• Records excerpted from a collection
-----
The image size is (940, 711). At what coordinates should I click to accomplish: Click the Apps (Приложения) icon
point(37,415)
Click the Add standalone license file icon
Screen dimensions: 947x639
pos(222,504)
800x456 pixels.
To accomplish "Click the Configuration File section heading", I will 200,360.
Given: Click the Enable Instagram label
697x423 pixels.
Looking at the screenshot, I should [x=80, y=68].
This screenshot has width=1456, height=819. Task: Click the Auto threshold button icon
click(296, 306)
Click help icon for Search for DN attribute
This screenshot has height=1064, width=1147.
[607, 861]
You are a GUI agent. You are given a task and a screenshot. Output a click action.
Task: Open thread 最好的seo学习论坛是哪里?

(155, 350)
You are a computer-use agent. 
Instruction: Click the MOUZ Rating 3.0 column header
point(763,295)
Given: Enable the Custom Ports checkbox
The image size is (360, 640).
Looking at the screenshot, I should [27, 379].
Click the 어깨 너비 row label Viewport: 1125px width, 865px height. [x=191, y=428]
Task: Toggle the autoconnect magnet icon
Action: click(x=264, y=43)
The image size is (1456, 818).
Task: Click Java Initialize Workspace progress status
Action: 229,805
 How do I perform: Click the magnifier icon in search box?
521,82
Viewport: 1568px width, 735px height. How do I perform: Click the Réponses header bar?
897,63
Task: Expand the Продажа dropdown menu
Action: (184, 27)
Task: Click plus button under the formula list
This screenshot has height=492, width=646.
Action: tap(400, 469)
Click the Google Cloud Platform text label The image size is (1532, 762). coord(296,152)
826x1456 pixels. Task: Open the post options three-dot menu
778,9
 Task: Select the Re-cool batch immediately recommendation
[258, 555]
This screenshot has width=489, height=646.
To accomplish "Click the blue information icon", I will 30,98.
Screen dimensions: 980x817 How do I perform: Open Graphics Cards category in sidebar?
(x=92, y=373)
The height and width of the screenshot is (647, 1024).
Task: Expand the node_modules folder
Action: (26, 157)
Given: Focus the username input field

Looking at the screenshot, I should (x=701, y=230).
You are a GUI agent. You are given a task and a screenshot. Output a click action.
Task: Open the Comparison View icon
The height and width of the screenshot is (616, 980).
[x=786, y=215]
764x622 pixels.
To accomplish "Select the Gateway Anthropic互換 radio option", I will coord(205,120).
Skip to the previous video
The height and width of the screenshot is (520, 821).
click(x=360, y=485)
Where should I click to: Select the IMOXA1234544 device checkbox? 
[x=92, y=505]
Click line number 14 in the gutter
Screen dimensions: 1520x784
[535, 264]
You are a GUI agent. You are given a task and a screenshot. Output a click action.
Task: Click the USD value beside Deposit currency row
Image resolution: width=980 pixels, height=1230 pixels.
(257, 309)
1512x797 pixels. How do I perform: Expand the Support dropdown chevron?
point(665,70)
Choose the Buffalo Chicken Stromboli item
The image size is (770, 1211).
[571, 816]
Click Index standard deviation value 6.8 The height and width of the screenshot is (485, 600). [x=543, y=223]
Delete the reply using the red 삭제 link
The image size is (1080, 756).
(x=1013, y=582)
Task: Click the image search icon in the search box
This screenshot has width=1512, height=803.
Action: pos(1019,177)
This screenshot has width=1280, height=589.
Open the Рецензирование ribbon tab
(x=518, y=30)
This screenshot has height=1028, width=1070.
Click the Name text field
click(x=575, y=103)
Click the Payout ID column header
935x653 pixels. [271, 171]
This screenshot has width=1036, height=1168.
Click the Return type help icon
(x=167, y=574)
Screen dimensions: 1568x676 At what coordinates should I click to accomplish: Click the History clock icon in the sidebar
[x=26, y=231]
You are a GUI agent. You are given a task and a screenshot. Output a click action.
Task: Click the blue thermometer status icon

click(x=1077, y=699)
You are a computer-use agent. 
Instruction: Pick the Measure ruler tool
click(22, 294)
-----
Look above for the line with "Viewport: 1568px width, 735px" and the line with "Click the Google", and reproduce exactly those two lines plus every line between, nothing more.

• EXERCISE RESPONSE
Viewport: 1568px width, 735px height. How do I perform: Click the Réponses header bar?
897,63
Task: Expand the Продажа dropdown menu
Action: (184, 27)
Task: Click plus button under the formula list
This screenshot has height=492, width=646.
Action: tap(400, 469)
Click the Google Cloud Platform text label The image size is (1532, 762). coord(296,152)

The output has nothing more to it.